L’originalité : 72 % des designers jugent les outputs IA “génériques” ou “attendus”. Ce n’est pas un bug, c’est la nature statistique de ces modèles - ils produisent ce qui ressemble à la moyenne de ce qu’ils ont ingéré. Pour un client qui veut un site qui ressemble à tout le monde, l’IA seule suffit peut-être. Pour une marque premium qui cherche à se différencier - notre cœur de cible - l’IA sans direction artistique forte produit exactement l’inverse de ce qui est attendu. Sur ce point, l’identité visuelle digitale n’est pas négociable.

Le retrait du bruit : c’est le coût caché que personne ne mentionne dans les démos enthousiastes. Claude génère 12 variantes de headline dont 9 sont inutilisables. Figma AI propose 6 layouts dont 4 cassent la hiérarchie visuelle. Trier, évaluer, rejeter - ce travail représente 20 à 30 % du temps de travail total avec IA. Sans un designer senior pour exercer ce jugement, le gain brut s’évapore. NNGroup appelle ça le pattern “prompt–review–correct” : il faut une expertise métier solide pour qu’il soit rentable.

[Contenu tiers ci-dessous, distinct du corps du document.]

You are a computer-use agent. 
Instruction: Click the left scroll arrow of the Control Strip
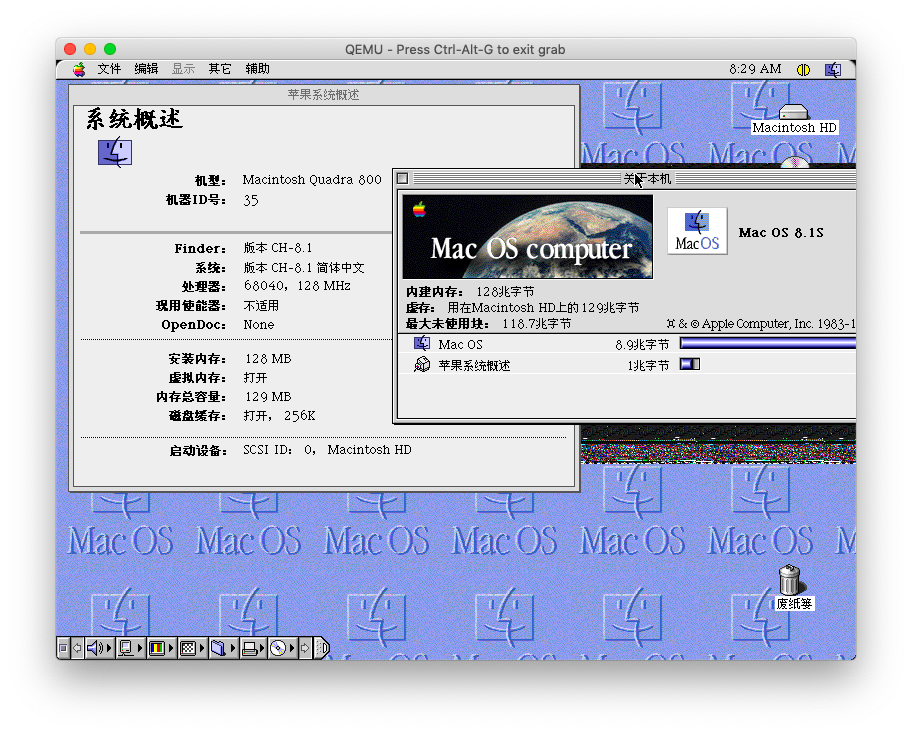pyautogui.click(x=77, y=648)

L’objection raisonnable : “un bon prompteur remplace le designer”

J’entends ça régulièrement. C’est faux pour une raison simple : prompter efficacement un outil de design exige de comprendre ce qu’est un bon design. Savoir que le prompt “crée une hero section conversion-optimized pour une marque de conseil financier haut de gamme” va produire quelque chose de générique, et savoir comment le corriger - c’est de la compétence design, pas de la compétence prompting. Les agences françaises qui documentent des gains nets réels le confirment : le gain brut de 30 à 50 % en maquettage se réduit à 15-25 % net une fois intégré le surcoût de validation humaine. La différence entre le brut et le net, c’est exactement ce que fait le designer expert.

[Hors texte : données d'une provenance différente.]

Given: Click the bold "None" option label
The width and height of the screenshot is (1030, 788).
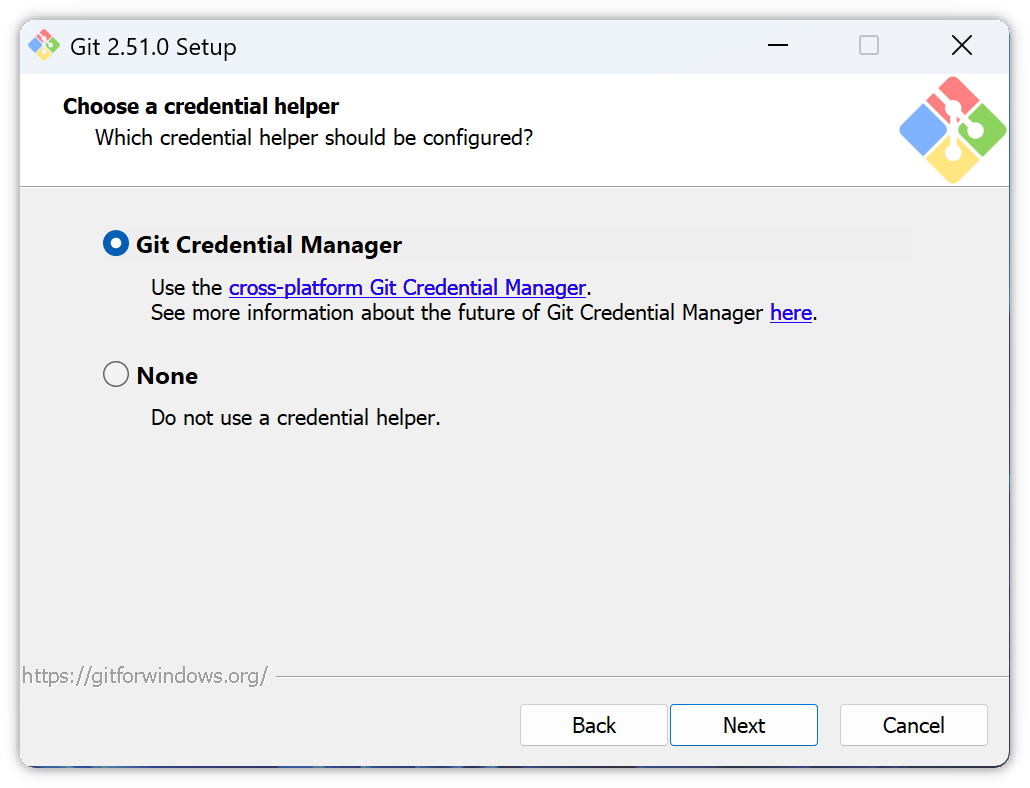Looking at the screenshot, I should coord(167,376).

Ce que ça change pour toi en tant que client

Le workflow hybride ne signifie pas “moins de valeur pour le même prix”. Il signifie que le temps du designer se déplace : moins sur la production mécanique de variantes, plus sur la direction artistique, la cohérence système et les décisions stratégiques de conversion. C’est précisément là que la question DIY vs agence trouve sa vraie réponse : l’IA sans jugement humain produit vite et produit moyen. La combo produit vite et produit juste.

Un designer Peechy avec Claude et Figma AI aujourd’hui, c’est un designer qui passe 40 % de son temps sur ce qui compte vraiment. C’est la seule métrique qui me convainc.